The workers are members of the Canadian Union of Public Employees Local 441. A post on CUPE 441’s Facebook page on Friday night said that the bargaining committee has a meeting set for today. “Please stay tuned for the next email as we are hoping it will be for ratification of our contract,” the post said.
CUPE 441 president Dean Coates was tight-lipped Friday night, but indicated something positive could be happening. “Cautious optimism seems to be paying off,” he said.
Members of CUPE 441 include education assistants, counsellors and custodians. Their main issue is wage parity with counterparts in neighbouring school districts.
Saanich school board vice-chairwoman Elsie McMurphy said the employer’s side is waiting to hear from CUPE 441. “We’re just kind of standing by with our fingers crossed.”
She said the strike has affected a lot of people who are eager for an agreement. “Maybe we’ve got there this time. We’ll see. I think there’s just a collective will to try to bring this to an end.”

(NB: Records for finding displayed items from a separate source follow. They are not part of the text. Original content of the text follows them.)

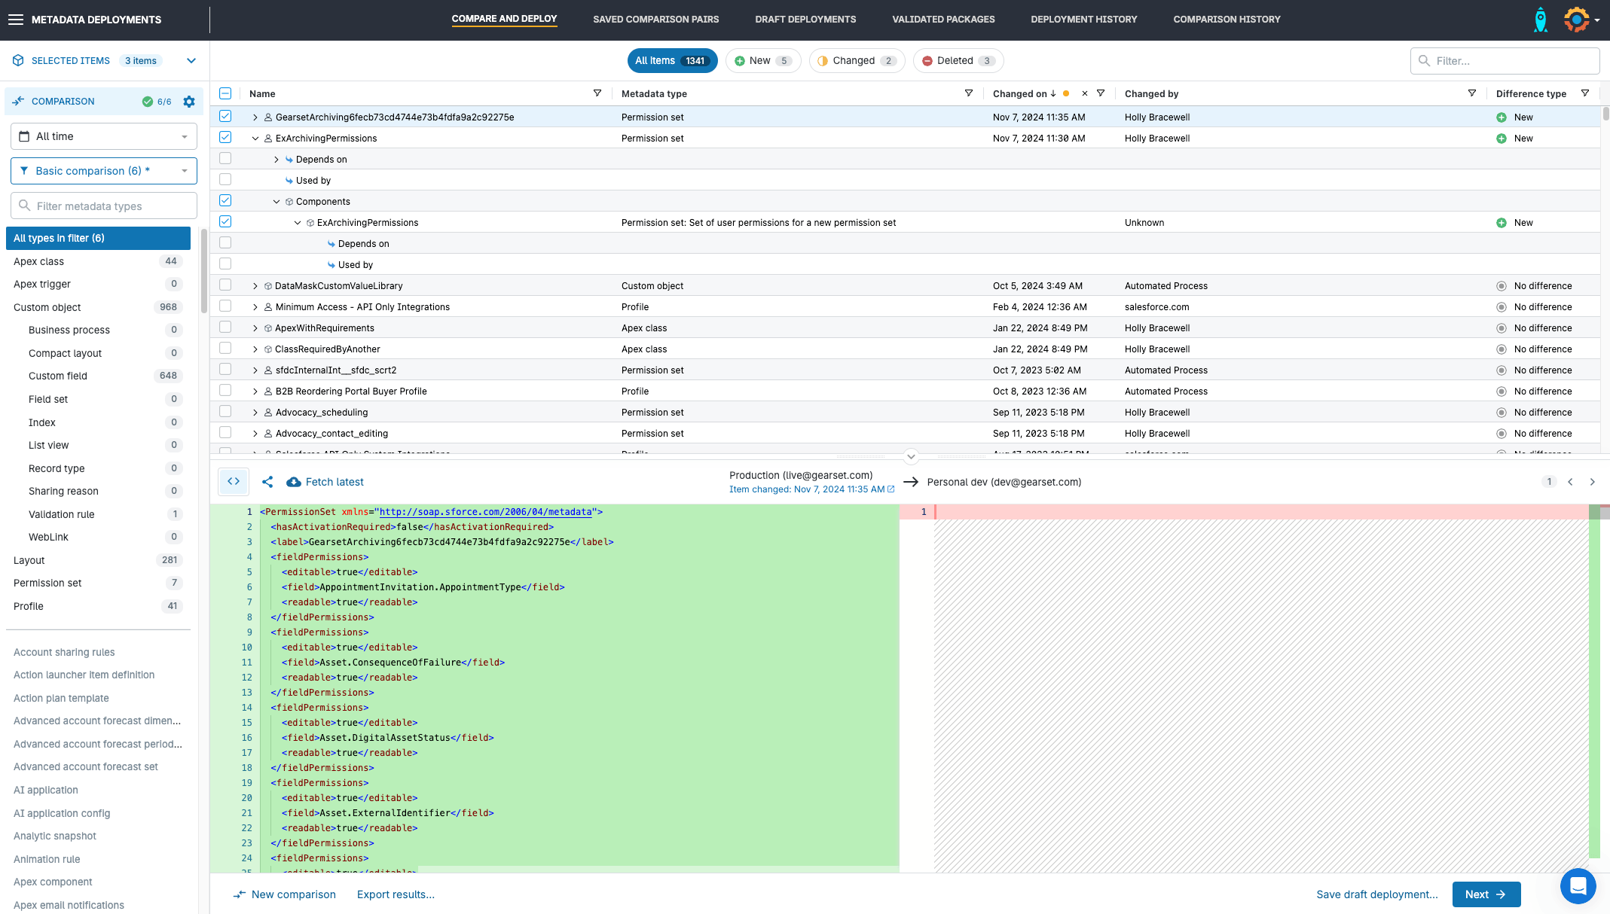Switch to Deployment History tab
This screenshot has height=914, width=1610.
pyautogui.click(x=1083, y=20)
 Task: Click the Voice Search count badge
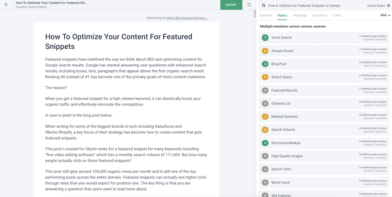tap(265, 38)
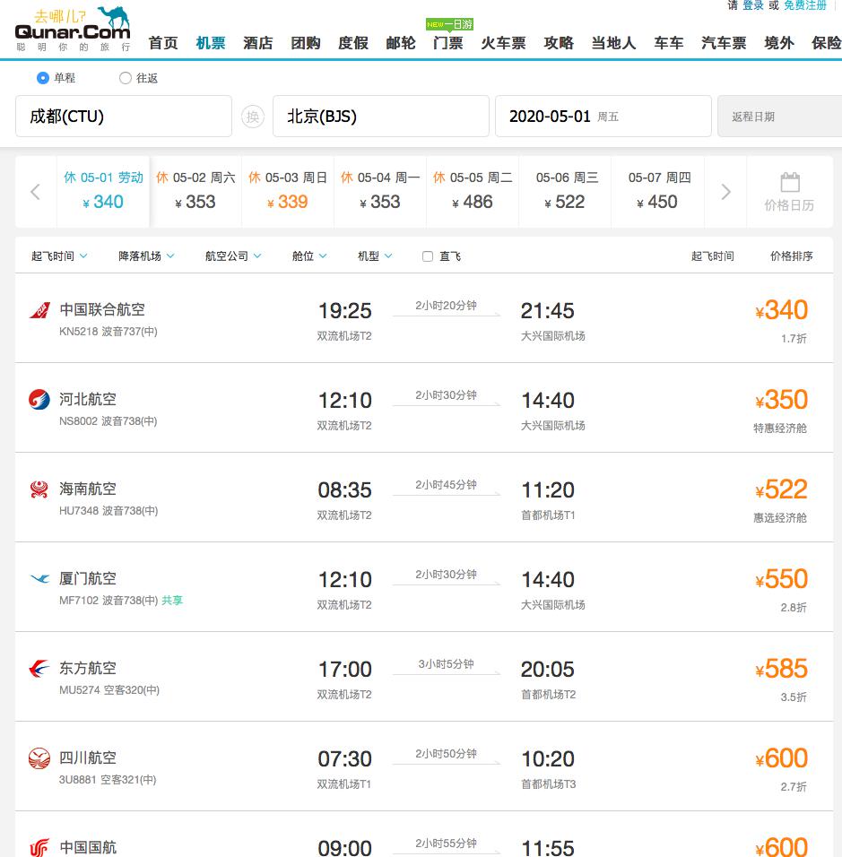This screenshot has width=842, height=857.
Task: Swap cities with the 换 button
Action: [253, 117]
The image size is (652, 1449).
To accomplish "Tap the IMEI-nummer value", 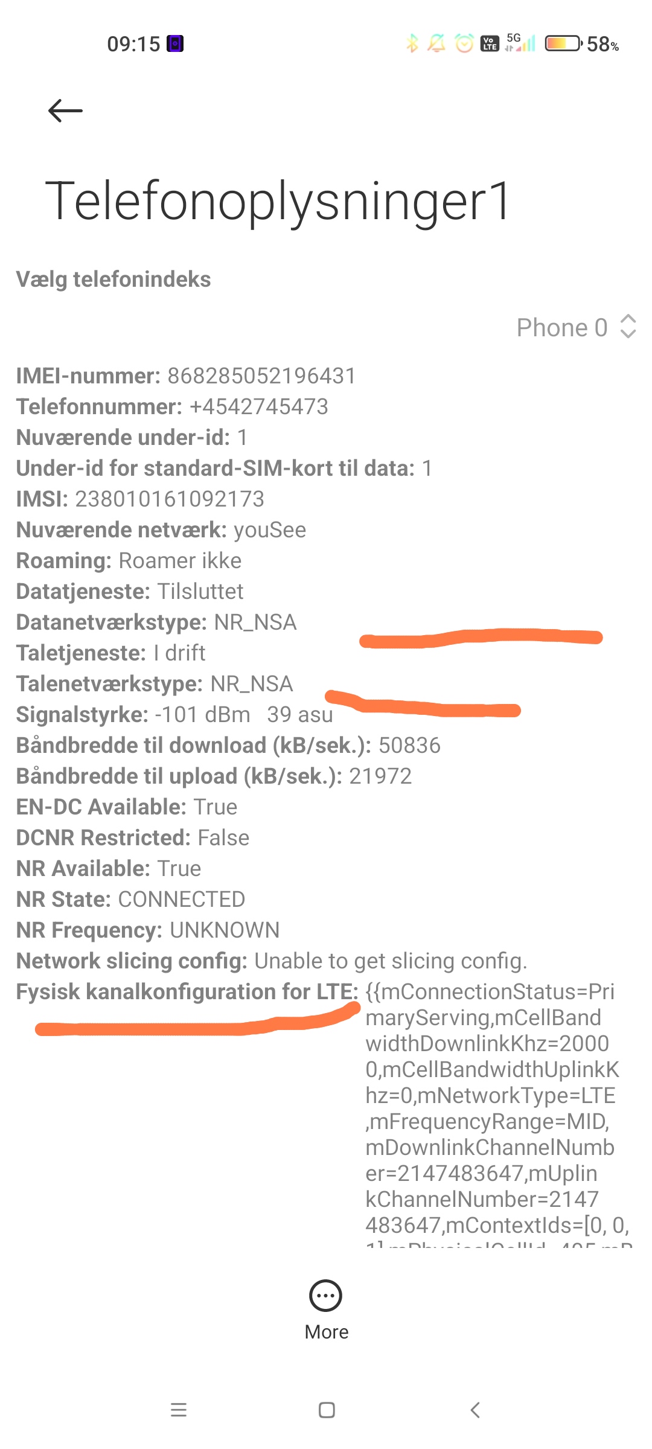I will tap(261, 376).
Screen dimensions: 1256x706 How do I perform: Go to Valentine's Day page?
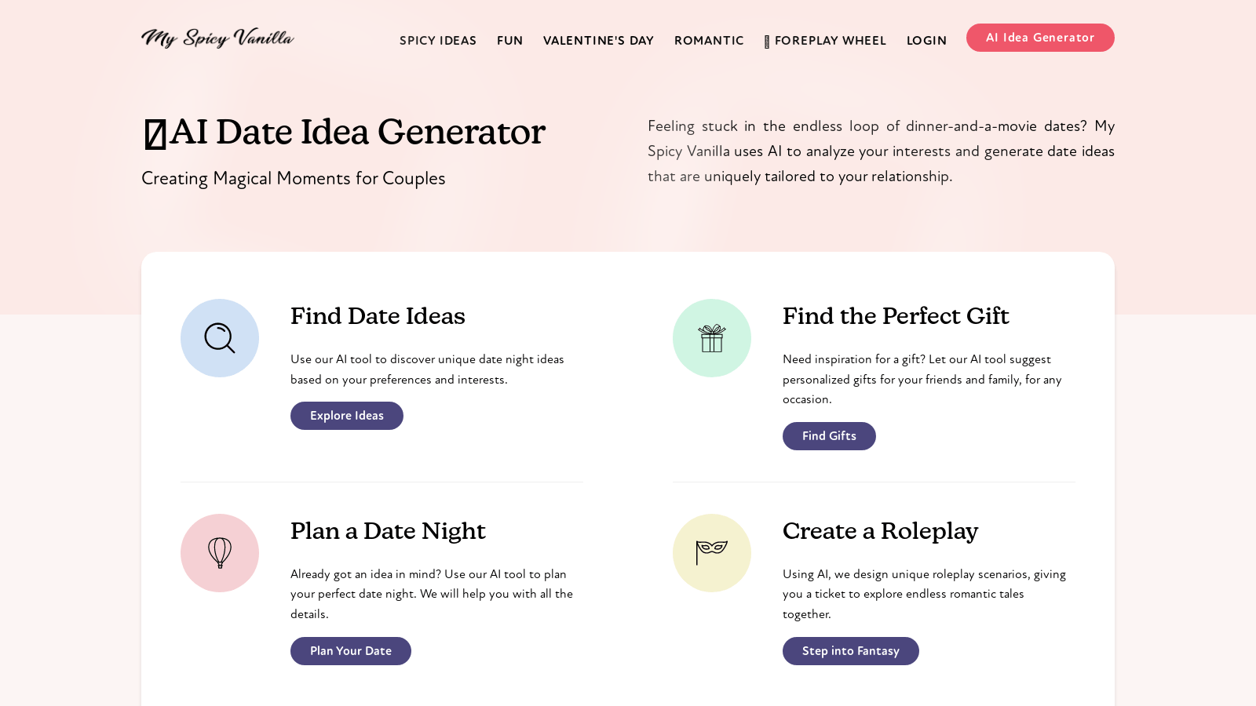click(598, 41)
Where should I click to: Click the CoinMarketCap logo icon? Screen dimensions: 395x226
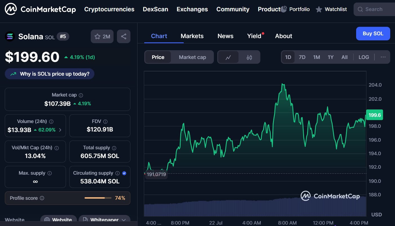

The Saanich district is home to nearly 8,000 students, including a group of Grade 12s who staged a Wednesday rally at Education Minister Rob Fleming’s constituency office to air their concerns about keeping up in their courses and preparing for graduation as the strike wears on.
The Saanich Teachers’ Association, which has not been crossing CUPE 441’s picket lines, followed with a rally of its own on Friday at Fleming’s office. The teachers also demonstrated Thursday at the constituency office of Saanich South MLA Lana Popham, with association president Don Peterson calling for her to speak out in support of the strikers.
CUPE national president Mark Hancock, CUPE B.C. secretary-treasurer Trevor Davies and B.C. Federation of Labour president Laird Cronk joined picketers Friday at Brentwood Elementary School.
Coates said CUPE 441’s issue with lower pay is linked to a contract many years ago that featured improved benefits rather than a wage hike. Coates said any gains made from that past contract have been eclipsed.
“Quite frankly, all that’s ancient history with the benefits.”
He said part of that stems from the creation of a standardized benefits package that increased what some other locals were getting.